Jean-Marc Sylvestre : Les maux de l’économie française sont connus de tout le monde. Un modèle social trop cher, une sous-productivité de l’administration, une sous-compétitivité des entreprises et un manque de courage politique évident pour redresser le bateau. La Banque centrale n’y est pour rien. 

Nicolas Goetzmann : L’économie française souffre d’abord d’un manque de croissance, ce qui relève au premier chef du pouvoir monétaire. En complément, le pouvoir budgétaire, les réformes de l’offre, sont nécessaires pour améliorer le potentiel de l’économie dans son ensemble. Par exemple, lorsque nous parlons de l’emploi, il y a une différence entre le chômage structurel et le chômage conjoncturel. Le conjoncturel relève de la monnaie, et représente au moins 3 points en France. Une fois que ce chômage conjoncturel est en cours de traitement, il est alors possible de s’attaquer au structurel, c’est-à-dire par exemple de passer au contrat unique, de baisser les charges, de baisser l’IR, d’offrir une meilleure éducation etc. Ici aussi il y a bien 3 points à gagner, pour arriver au final à un taux de plein emploi de 5 % (en partant du taux de chômage actuel de 11 %).

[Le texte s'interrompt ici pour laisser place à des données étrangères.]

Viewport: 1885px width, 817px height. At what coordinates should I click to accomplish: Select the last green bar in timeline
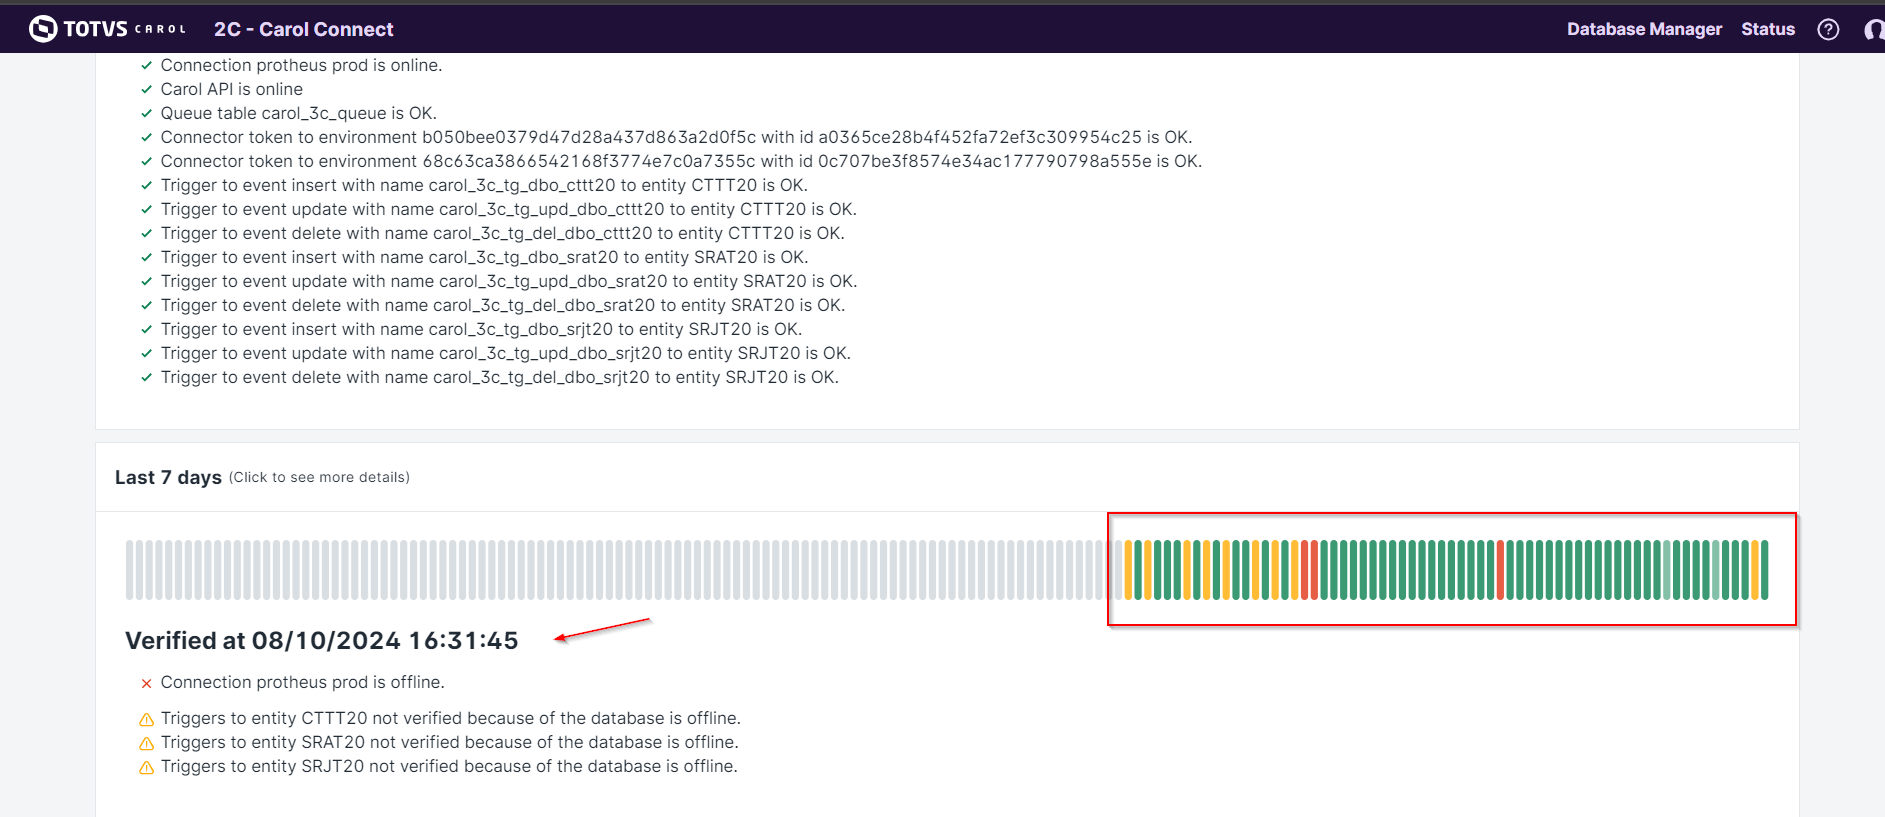pyautogui.click(x=1764, y=569)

Mais sans la monnaie une réforme de l’offre ne peut aboutir à des résultats satisfaisants, ce serait même jeter le discrédit sur ce type de réforme, plus personne n’y croit. Quand la Grèce a commencé son programme, la « Troïka » lui a promis une seule année de récession pour une contraction totale de 2.6 %. Dans la réalité il y a eu 5 années de récession et 25 % de contraction.

Il ne faut pas se leurrer, une politique de l’offre est impérative pour remettre la France sur les rails, mais celle-ci est inutile voire dangereuse aussi longtemps que la BCE n’agira pas. A cela il est souvent rétorqué que l’Allemagne y est parvenue, ce à quoi je réponds que l’Allemagne a réformé son droit du travail en 2005, lorsque la croissance européenne permettait de tels ajustements. Les réformes allemandes n’ont été possibles que parce que les pays du sud, mais aussi la France, avaient un niveau de croissance satisfaisant. Il ne sert à rien d’opposer offre et demande, il faut cumuler les deux approches pour obtenir le meilleur résultat. Si la demande est relancée, les réformes de l’offre porteront leurs fruits.